[Text and item location entries]
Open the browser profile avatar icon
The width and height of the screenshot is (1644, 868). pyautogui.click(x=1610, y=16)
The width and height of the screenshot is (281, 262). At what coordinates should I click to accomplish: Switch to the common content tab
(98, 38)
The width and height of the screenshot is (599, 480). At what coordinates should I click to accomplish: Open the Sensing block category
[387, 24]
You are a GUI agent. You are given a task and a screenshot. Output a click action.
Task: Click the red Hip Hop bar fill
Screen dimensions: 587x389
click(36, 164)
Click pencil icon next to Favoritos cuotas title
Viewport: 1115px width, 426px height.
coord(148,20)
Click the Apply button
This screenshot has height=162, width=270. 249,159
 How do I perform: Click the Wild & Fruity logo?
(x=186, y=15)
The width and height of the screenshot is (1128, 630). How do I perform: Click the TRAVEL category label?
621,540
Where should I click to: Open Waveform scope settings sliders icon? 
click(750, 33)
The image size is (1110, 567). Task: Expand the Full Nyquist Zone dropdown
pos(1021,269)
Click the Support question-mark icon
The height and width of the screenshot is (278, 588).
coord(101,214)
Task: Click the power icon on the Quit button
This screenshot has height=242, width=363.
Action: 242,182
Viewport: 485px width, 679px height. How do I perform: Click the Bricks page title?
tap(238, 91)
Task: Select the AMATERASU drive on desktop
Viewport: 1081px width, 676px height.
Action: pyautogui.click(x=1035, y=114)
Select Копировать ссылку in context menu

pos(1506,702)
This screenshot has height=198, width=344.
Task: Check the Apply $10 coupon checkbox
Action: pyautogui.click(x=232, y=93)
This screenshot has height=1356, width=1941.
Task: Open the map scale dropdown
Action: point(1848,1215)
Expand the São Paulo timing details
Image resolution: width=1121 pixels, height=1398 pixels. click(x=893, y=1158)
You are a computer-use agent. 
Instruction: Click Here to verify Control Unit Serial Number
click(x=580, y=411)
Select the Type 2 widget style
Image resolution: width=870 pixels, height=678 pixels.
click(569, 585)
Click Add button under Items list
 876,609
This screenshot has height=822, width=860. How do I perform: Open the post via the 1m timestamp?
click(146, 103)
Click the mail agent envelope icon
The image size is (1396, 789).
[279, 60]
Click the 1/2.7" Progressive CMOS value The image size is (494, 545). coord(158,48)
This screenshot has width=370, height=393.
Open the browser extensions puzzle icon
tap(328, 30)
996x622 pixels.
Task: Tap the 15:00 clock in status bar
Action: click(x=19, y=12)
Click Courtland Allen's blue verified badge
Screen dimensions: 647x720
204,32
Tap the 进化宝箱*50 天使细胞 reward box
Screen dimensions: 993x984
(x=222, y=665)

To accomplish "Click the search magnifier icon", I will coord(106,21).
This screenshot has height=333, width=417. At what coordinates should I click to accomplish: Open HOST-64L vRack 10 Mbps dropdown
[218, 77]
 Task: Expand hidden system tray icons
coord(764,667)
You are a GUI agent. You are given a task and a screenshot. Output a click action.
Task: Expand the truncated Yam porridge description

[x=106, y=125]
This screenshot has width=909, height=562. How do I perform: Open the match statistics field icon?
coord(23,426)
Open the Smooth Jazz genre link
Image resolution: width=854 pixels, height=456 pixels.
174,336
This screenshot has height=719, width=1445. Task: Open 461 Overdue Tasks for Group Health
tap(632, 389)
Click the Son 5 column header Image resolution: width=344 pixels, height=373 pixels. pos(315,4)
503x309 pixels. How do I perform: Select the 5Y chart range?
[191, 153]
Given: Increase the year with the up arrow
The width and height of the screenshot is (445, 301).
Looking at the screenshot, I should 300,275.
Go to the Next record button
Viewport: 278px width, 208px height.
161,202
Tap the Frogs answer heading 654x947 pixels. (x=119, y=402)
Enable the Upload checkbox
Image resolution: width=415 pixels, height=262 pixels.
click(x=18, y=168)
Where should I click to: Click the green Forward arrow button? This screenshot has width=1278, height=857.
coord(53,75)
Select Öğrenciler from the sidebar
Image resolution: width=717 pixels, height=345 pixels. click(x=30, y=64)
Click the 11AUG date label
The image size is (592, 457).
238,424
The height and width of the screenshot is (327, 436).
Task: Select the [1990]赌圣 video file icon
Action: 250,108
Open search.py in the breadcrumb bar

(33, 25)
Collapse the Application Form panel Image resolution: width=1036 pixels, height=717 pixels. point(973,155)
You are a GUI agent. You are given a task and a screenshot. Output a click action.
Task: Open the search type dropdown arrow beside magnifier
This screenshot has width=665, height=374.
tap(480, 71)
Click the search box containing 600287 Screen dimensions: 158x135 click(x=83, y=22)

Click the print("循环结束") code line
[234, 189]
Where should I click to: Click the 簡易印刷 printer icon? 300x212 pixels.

# EXERCISE DESCRIPTION
Copy out the lines from the one containing "I will coord(106,21)." through the one containing "click(x=18, y=168)", inclusive, without changing anything.

# WRITTEN RESPONSE
To accomplish "Click the search magnifier icon", I will coord(106,21).
This screenshot has height=333, width=417. At what coordinates should I click to accomplish: Open HOST-64L vRack 10 Mbps dropdown
[218, 77]
 Task: Expand hidden system tray icons
coord(764,667)
You are a GUI agent. You are given a task and a screenshot. Output a click action.
Task: Expand the truncated Yam porridge description

[x=106, y=125]
This screenshot has width=909, height=562. How do I perform: Open the match statistics field icon?
coord(23,426)
Open the Smooth Jazz genre link
Image resolution: width=854 pixels, height=456 pixels.
174,336
This screenshot has height=719, width=1445. Task: Open 461 Overdue Tasks for Group Health
tap(632, 389)
Click the Son 5 column header Image resolution: width=344 pixels, height=373 pixels. pos(315,4)
503x309 pixels. How do I perform: Select the 5Y chart range?
[191, 153]
Given: Increase the year with the up arrow
The width and height of the screenshot is (445, 301).
Looking at the screenshot, I should 300,275.
Go to the Next record button
Viewport: 278px width, 208px height.
161,202
Tap the Frogs answer heading 654x947 pixels. (x=119, y=402)
Enable the Upload checkbox
Image resolution: width=415 pixels, height=262 pixels.
click(x=18, y=168)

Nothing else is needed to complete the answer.